§ TASK INSTRUCTIONS: In the header of the MHPG study, rewrite the part that opens with the words containing "Primary Affective Disorder, Clinical" and closes with "Hospital, Summit, NJ.", replacing "Department of Psychiatry" with "Department of Neurology".

§ READING PASSAGE:
● ● ●
Primary Affective Disorder, Clinical State Change, and MHPG Excretion: A Longitudinal Study

Author Affiliations

From the Department of Psychiatry, Yale University, New Haven, Conn. Dr Pickar is now with the Clinical Neuropharmacology Branch, National Institute of Mental Health, Bethesda, Md, and Dr Sweeney is now also with the Fair Oaks Hospital, Summit, NJ.

Arch Gen Psychiatry. 1978;35(11):1378-1383. doi:10.1001/archpsyc.1978.01770350104010

• Urinary 3-methoxy-4-hydroxyphenethylene glycol (MHPG) excretion, which is thought to reflect CNS norepinephrine metabolism, has been shown to be significantly decreased in some depressed patients. Although there is consensus that urinary MHPG excretion varies directly with mood in rapidly cycling bipolar patients, there is little information on longer term state changes, such as those that accompany recovery from depression. Ten female patients with diagnoses of primary affective disorder were studied initially during an inpatient hospitalization and restudied at least ten months after discharge. Five healthy female comparison subjects were also studied over a similar interval of time. During the baseline period, the patient sample excreted less MHPG than did the comparison group. Improvement in clinical state from a seriously depressed baseline was associated with a significant increase in MHPG excretion, while the patients with recurrences of depression showed no change and continued to excrete less MHPG than the comparison subjects. These results suggest that urinary MHPG excretion may represent an index of psychobiological state in depressive patients.
● ● ●
§ GIVEN DATA:
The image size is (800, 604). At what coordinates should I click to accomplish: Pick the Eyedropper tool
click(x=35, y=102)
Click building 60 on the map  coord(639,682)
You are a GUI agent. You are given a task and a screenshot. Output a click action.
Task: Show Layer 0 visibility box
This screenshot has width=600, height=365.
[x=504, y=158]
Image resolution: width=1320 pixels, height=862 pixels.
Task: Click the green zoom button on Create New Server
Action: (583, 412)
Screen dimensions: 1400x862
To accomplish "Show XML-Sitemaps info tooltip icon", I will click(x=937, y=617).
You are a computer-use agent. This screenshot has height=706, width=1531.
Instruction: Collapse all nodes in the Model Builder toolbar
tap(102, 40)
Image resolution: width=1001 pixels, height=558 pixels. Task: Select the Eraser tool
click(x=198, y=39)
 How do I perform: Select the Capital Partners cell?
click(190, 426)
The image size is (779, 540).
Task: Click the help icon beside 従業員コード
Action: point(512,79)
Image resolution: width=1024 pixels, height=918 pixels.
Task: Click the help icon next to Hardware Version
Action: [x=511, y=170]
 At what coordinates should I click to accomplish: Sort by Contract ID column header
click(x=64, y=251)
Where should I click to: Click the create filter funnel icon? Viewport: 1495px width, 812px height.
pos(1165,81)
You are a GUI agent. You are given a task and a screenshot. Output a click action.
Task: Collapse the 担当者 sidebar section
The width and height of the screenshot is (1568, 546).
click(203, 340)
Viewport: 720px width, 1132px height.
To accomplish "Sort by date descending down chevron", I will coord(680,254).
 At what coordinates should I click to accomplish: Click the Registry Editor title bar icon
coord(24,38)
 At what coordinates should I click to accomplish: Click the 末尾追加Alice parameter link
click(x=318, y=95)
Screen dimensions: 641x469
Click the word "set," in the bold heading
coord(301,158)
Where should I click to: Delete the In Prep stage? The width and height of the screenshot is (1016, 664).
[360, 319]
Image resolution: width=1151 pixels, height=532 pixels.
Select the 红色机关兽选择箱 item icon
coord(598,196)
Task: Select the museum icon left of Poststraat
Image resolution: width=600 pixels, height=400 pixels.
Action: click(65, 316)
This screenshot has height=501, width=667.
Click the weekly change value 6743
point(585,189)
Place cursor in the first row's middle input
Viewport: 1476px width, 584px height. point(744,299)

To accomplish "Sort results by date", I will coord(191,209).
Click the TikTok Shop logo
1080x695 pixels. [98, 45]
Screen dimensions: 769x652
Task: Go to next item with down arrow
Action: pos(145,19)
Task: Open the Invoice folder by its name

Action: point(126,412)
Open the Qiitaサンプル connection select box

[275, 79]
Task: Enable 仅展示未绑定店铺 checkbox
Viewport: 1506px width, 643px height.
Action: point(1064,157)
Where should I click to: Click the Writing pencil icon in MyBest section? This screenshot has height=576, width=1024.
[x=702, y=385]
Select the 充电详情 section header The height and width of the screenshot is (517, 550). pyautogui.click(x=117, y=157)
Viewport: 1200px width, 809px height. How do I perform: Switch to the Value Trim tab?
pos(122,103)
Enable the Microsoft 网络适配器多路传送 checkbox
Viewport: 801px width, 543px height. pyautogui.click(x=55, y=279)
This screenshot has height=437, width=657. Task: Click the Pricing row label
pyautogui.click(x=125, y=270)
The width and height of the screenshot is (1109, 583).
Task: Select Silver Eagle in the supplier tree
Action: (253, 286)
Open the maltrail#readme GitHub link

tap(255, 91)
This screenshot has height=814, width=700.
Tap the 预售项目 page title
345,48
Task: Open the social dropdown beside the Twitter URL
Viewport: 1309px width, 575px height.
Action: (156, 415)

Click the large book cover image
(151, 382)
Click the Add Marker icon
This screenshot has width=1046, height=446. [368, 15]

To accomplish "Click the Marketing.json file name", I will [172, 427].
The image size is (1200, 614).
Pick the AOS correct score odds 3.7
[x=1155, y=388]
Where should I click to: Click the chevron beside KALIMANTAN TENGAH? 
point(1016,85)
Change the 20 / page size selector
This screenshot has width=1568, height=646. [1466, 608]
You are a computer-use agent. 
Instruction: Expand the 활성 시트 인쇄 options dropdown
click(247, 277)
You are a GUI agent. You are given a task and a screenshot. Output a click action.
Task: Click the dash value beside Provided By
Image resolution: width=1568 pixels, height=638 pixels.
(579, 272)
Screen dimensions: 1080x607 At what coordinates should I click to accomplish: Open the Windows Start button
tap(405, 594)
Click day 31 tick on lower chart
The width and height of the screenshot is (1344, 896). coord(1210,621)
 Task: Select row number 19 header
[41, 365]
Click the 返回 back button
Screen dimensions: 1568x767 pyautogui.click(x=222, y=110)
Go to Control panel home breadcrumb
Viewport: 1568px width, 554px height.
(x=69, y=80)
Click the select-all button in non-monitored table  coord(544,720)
● ● ●
§ EXERCISE SOLUTION:
Primary Affective Disorder, Clinical State Change, and MHPG Excretion: A Longitudinal Study

Author Affiliations

From the Department of Neurology, Yale University, New Haven, Conn. Dr Pickar is now with the Clinical Neuropharmacology Branch, National Institute of Mental Health, Bethesda, Md, and Dr Sweeney is now also with the Fair Oaks Hospital, Summit, NJ.